3D meshes are a critical building block for applications ranging from industrial design and gaming to simulation and robotics. Traditionally, meshes are crafted manually by artists, a process that is time-intensive and difficult to scale. To automate and accelerate this asset creation, autoregressive models have emerged as a powerful paradigm for artistic mesh generation. However, current methods to enhance quality typically rely on larger models or longer sequences that result in longer generation time, and their inherent sequential nature imposes a severe quality-speed trade-off. This sequential dependency also significantly complicates incremental editing. To overcome these limitations, we propose Mesh RAG, a novel, training-free, plug-and-play framework for autoregressive mesh generation models. Inspired by RAG for language models, our approach augments the generation process by leveraging point cloud segmentation, spatial transformation, and point cloud registration to retrieve, generate, and integrate mesh components. This retrieval-based approach decouples generation from its strict sequential dependency, facilitating efficient and parallelizable inference. We demonstrate the wide applicability of Mesh RAG across various foundational autoregressive mesh generation models, showing it significantly enhances mesh quality, accelerates generation speed compared to sequential part prediction, and enables incremental editing, all without model retraining.

Figures (8)

• Figure 1: Parallel generation and incremental editing with Mesh RAG. Our framework enhances autoregressive models by enabling parallel generation (Top) to improve quality and reduce inference time. It also supports efficient incremental editing (Bottom), allowing for localized generation of newly added or edited segments.

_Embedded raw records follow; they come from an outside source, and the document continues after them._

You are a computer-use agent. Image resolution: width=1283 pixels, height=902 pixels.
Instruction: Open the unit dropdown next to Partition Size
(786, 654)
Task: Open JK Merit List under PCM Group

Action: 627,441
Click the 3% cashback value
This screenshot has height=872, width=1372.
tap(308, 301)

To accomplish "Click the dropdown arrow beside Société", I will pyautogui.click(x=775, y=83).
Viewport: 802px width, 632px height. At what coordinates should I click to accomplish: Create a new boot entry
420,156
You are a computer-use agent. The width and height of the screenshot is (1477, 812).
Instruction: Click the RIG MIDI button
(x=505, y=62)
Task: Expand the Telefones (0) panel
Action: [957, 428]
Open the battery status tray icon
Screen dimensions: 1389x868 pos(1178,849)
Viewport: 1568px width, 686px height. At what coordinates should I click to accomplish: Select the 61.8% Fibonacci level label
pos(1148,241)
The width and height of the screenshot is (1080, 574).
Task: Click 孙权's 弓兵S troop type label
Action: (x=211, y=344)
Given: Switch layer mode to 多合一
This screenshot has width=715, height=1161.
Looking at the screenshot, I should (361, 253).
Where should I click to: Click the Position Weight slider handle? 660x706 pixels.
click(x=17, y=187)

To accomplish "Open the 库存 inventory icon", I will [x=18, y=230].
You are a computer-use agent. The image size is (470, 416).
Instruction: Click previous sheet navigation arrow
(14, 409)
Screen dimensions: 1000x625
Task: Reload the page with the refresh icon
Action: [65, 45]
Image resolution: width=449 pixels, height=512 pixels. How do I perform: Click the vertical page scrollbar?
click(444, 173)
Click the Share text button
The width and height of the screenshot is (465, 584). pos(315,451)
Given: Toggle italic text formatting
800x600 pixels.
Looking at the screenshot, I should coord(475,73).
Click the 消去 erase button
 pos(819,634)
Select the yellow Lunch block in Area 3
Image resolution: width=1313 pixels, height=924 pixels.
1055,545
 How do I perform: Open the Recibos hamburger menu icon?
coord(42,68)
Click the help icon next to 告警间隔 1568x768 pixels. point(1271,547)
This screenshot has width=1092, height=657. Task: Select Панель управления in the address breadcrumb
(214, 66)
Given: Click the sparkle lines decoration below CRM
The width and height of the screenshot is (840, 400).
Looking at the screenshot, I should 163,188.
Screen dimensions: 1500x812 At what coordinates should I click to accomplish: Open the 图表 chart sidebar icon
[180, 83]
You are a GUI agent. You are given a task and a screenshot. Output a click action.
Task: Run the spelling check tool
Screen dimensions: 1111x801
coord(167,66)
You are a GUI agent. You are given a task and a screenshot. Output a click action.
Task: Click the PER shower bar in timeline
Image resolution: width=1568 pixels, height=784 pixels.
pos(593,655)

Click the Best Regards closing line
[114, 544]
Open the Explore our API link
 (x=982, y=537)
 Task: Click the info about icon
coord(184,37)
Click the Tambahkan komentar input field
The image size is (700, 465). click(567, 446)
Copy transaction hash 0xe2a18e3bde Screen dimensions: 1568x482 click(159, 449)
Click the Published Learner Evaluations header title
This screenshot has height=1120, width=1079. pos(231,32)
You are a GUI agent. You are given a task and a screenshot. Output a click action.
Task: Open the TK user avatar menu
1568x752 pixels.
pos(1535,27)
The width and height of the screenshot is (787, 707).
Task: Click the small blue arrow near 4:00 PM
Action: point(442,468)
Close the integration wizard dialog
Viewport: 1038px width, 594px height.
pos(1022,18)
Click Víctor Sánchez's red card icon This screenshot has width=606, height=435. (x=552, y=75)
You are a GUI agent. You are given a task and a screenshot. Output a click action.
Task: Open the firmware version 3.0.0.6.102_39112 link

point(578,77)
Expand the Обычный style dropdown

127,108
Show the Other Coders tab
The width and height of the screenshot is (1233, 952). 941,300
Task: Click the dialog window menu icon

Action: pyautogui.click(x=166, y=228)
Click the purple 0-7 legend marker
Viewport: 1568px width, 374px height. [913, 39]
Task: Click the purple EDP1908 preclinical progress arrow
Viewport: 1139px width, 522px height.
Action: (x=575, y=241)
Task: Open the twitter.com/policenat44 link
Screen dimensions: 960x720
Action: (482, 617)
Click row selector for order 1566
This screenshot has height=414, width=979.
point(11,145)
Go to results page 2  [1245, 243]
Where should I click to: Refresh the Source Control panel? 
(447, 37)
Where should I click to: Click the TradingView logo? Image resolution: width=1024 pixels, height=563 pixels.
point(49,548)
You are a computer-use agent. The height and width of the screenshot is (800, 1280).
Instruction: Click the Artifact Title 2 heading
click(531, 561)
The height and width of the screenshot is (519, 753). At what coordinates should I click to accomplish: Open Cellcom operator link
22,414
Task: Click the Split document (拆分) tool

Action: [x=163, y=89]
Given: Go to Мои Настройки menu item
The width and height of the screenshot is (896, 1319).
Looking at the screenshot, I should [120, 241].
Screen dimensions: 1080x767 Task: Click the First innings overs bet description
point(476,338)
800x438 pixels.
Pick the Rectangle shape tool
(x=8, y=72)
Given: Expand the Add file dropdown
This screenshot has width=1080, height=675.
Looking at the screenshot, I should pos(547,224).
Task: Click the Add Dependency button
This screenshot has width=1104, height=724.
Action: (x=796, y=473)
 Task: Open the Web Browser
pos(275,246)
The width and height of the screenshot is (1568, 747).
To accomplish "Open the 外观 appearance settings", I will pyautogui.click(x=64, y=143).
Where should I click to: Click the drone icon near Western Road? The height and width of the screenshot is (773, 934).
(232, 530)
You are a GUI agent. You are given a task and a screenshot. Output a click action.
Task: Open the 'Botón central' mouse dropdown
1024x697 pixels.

• Figure 2: Workflows for core components of Mesh RAG, parallel generation, and editing. Mesh RAG includes a point cloud segmentation module that leverages Sonata wu2025sonata and P3-SAM ma2025p3 for part segmentation on point clouds. It also includes a transformation retrieval module that first performs an initial coarse alignment by leveraging the known transformation for the point cloud prompt, and then using iterative closest point to refine the alignments.
• Figure 3: Qualitative comparison of autoregressive mesh generation models with and without Mesh RAG. Our plug-and-play framework significantly boosts the generation quality of baseline models (MeshAnything, MeshAnything V2, and BPT). By processing each segment with a dedicated context, Mesh RAG produces more complete geometries and preserves finer details. Additional qualtitative results for TreeMeshGPT and DeepMesh are in the supplementary material §\ref{['sec:supp_additional_qualtitative_results']}.
• Figure 4: Generation time (minutes) as a function of batch size. Each line corresponds to a different model augmented with our Mesh RAG framework.
• Figure 5: Qualitative comparison of incremental editing. The Ground Truth visualizes the task: adding the red segments to the initial grey mesh. All generated outputs are rendered in a uniform cyan for fair comparison.